What you are asked to do:
Set down exactly the lines from the one containing "The height and" to the final line of the records below, with every picture omitted.

Material for this exercise:

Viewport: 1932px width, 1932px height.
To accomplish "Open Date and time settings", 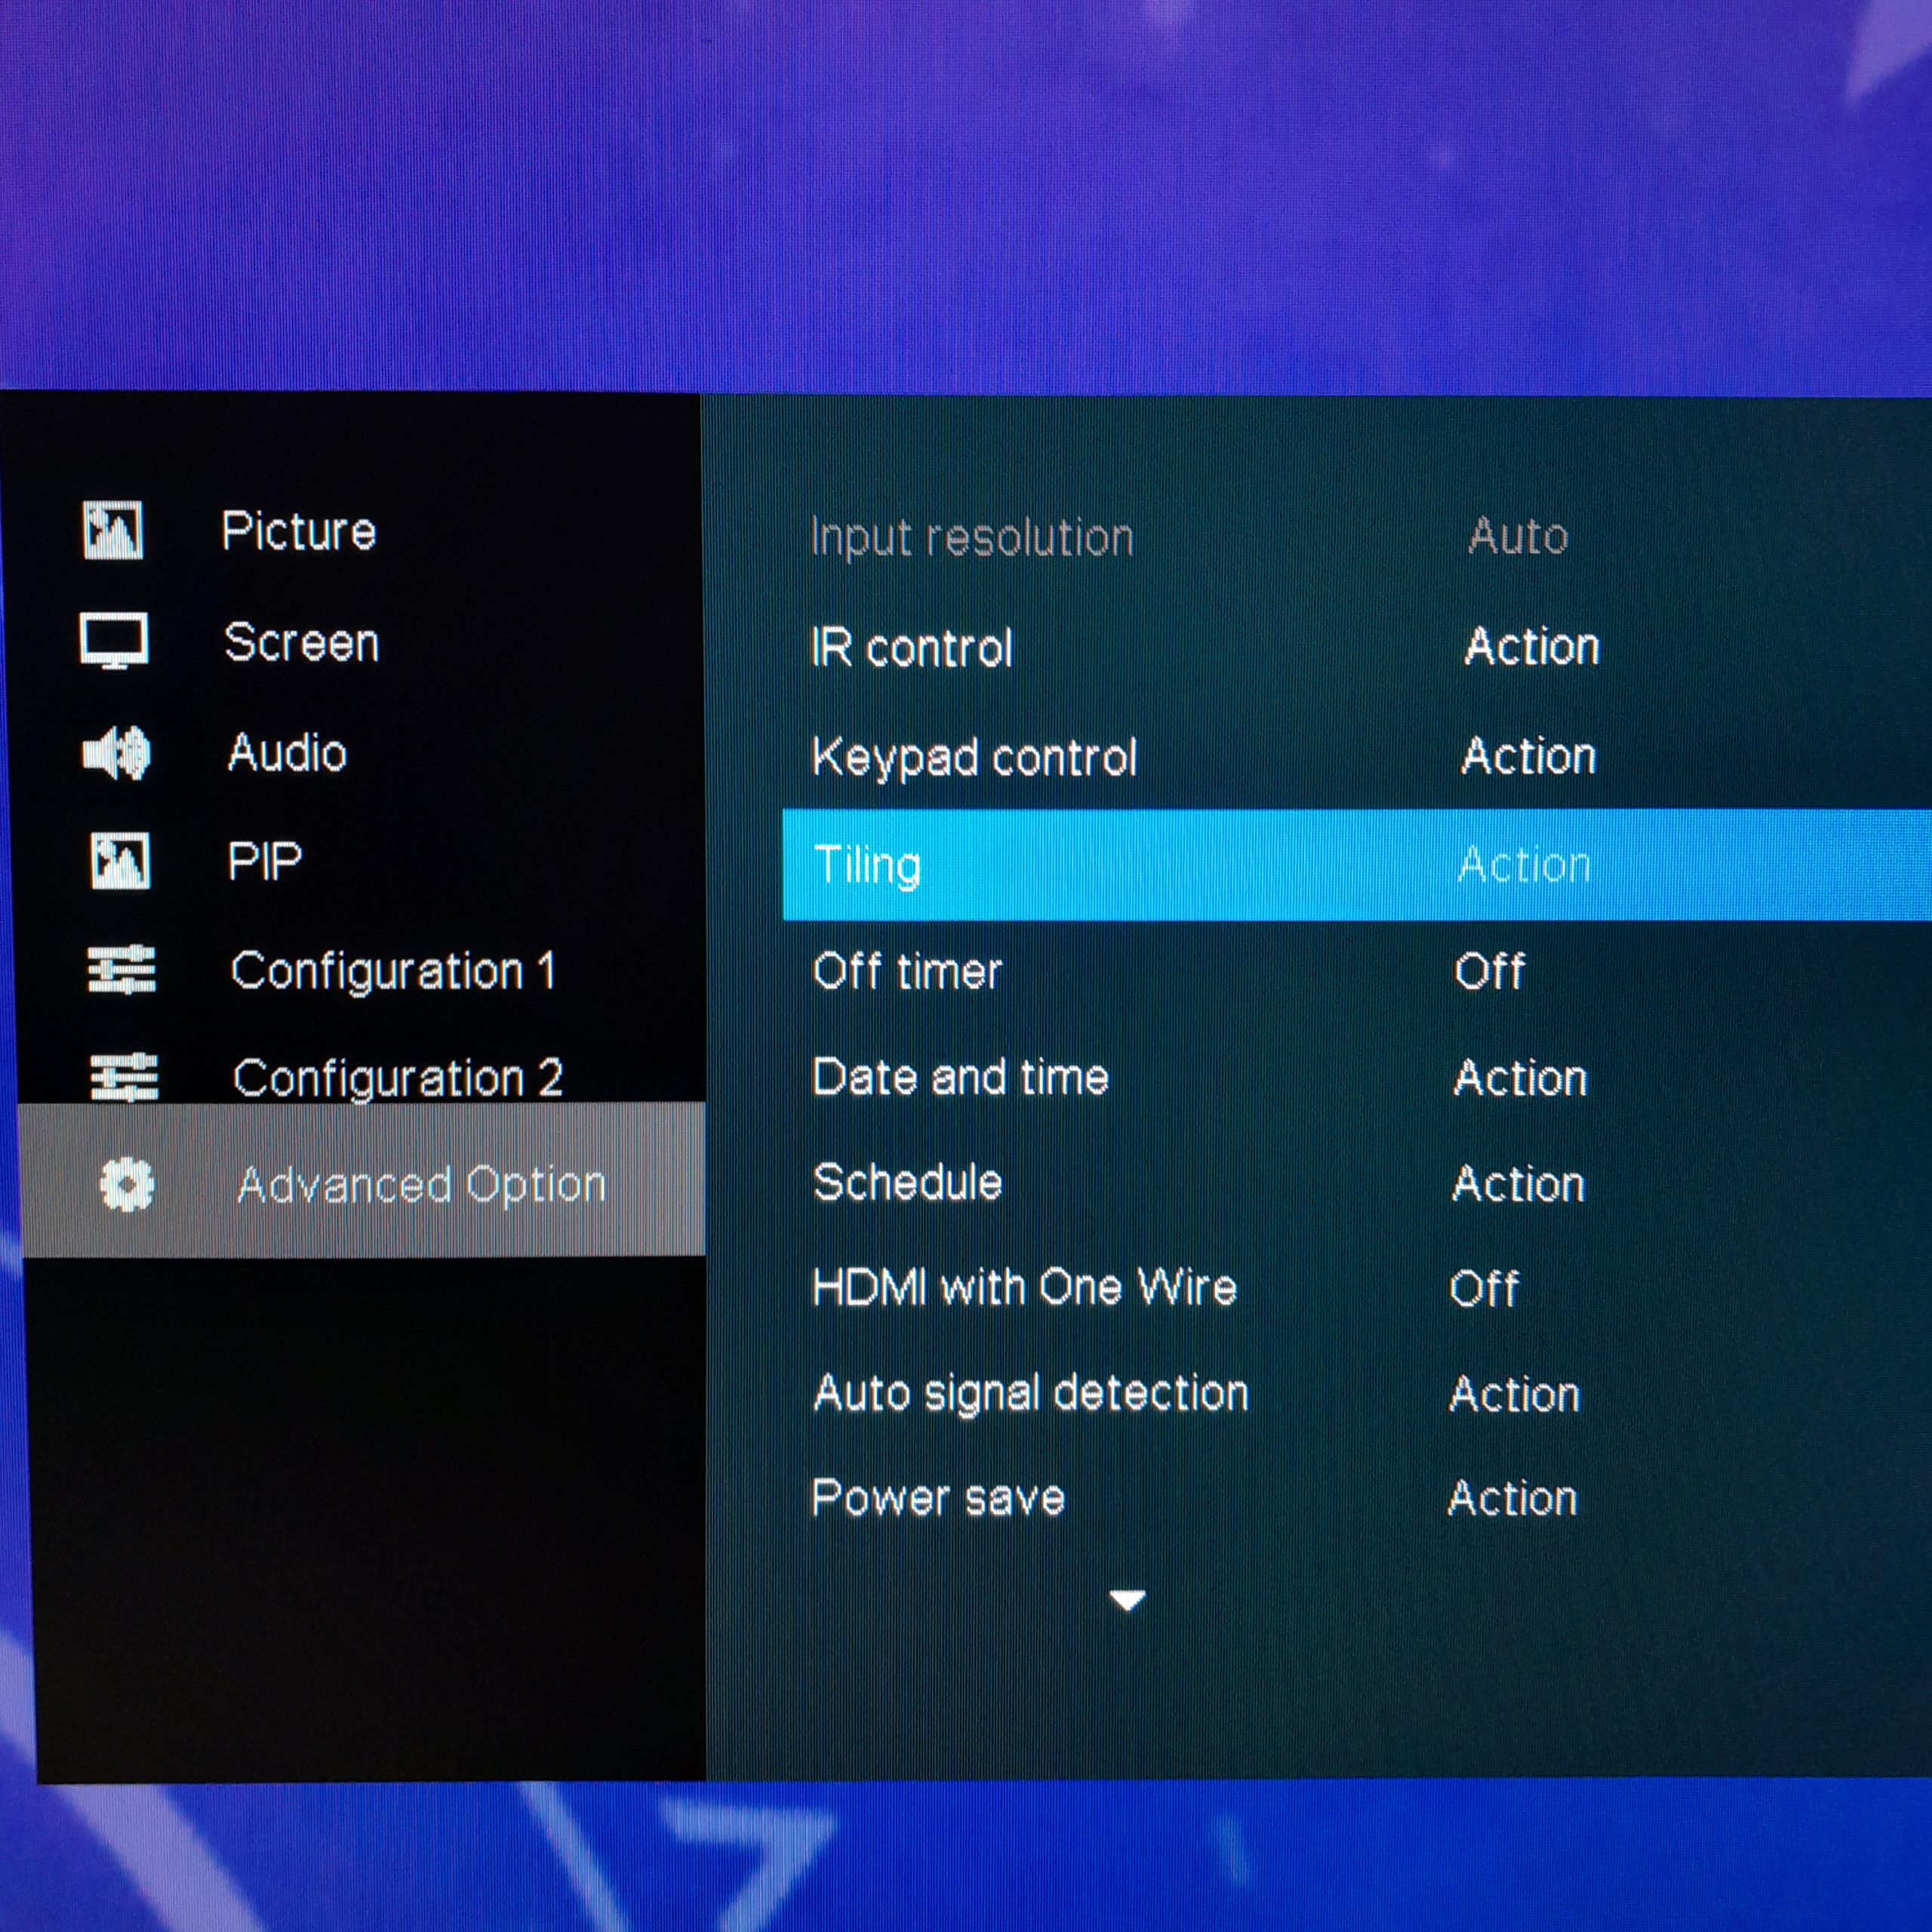I will (x=960, y=1078).
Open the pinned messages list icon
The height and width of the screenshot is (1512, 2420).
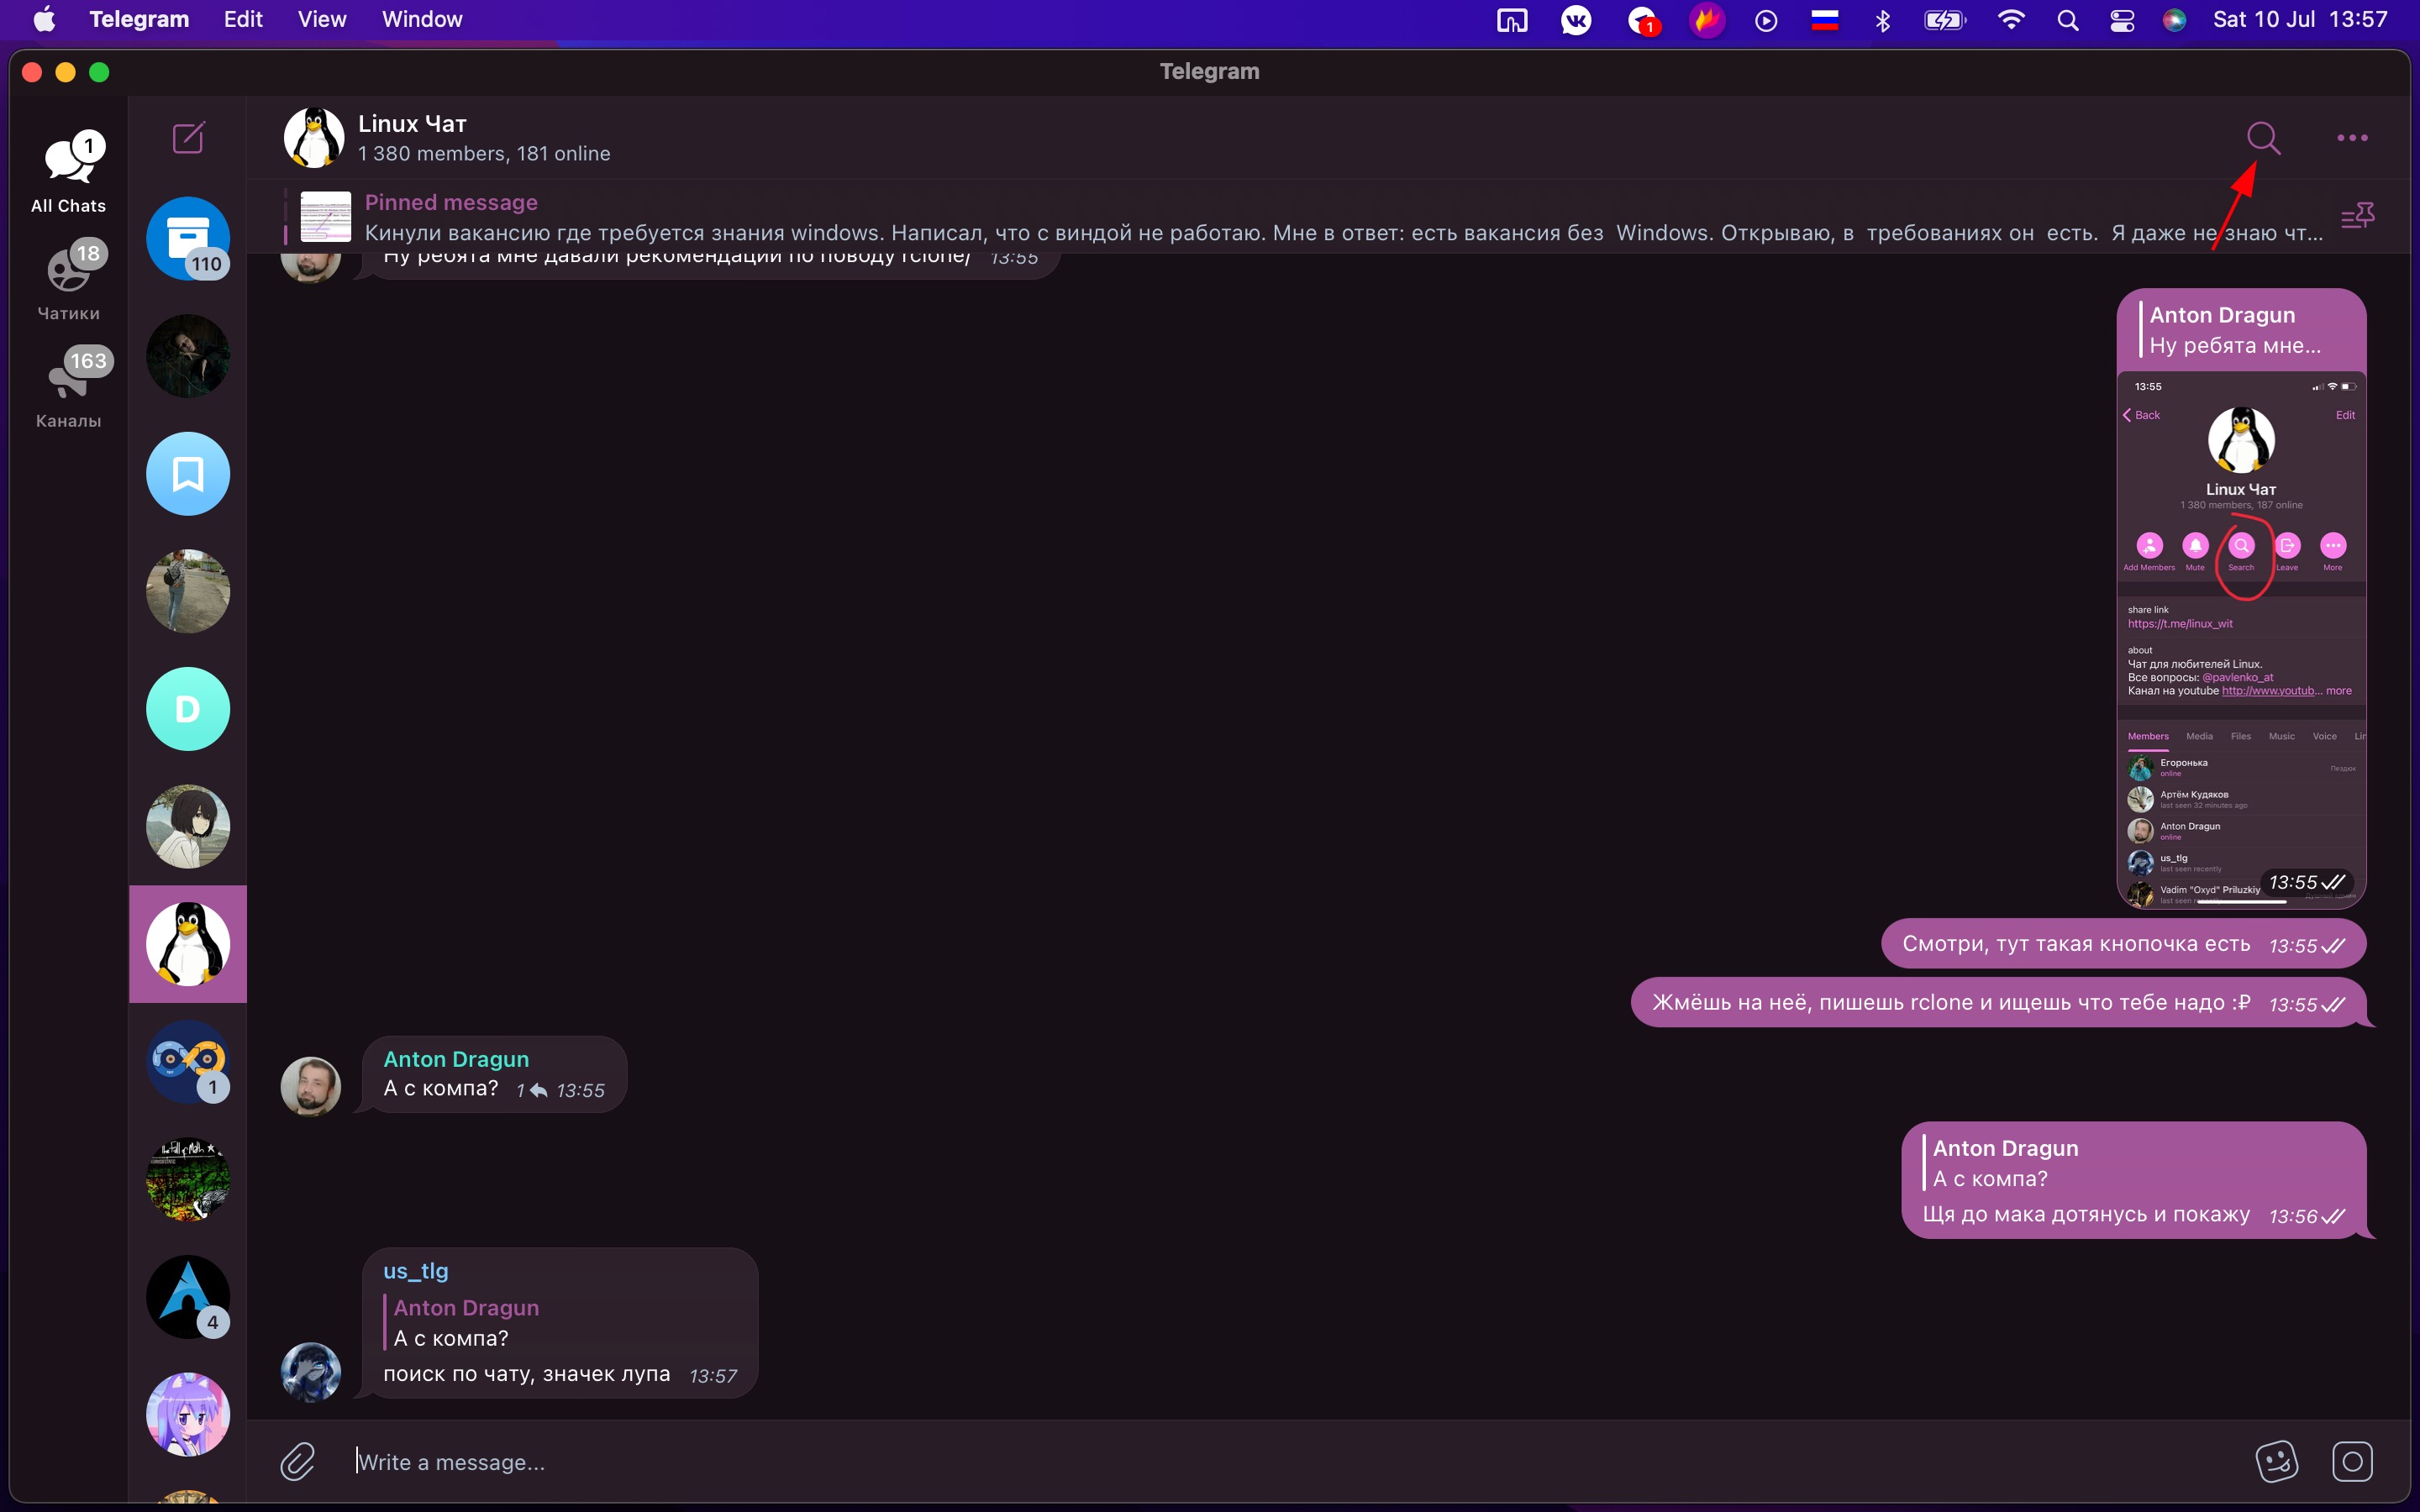coord(2356,216)
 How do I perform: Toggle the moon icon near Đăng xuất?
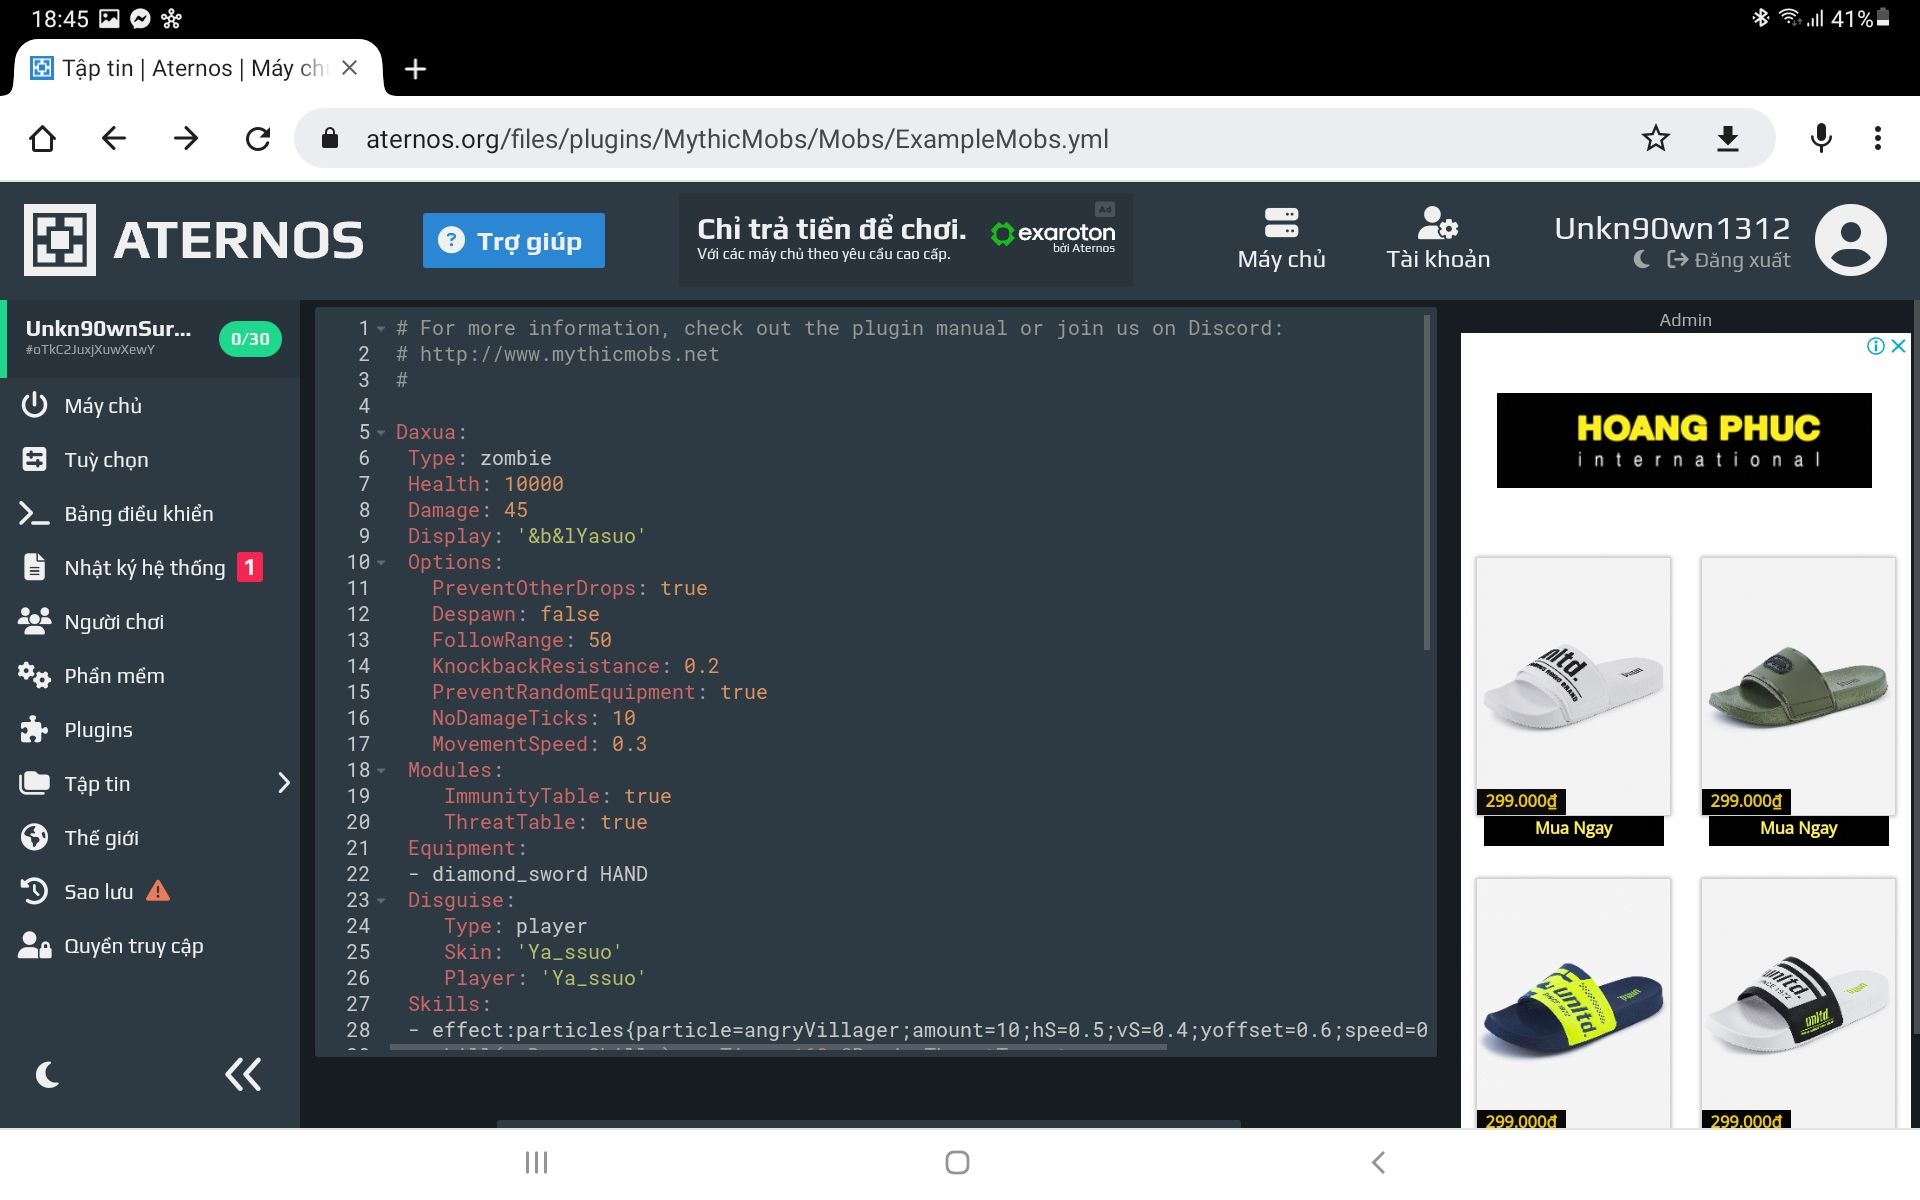pos(1641,260)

Reply to the exercise:
The height and width of the screenshot is (1512, 2420).
coord(2356,216)
 How do I perform: Toggle the moon icon near Đăng xuất?
pos(1641,260)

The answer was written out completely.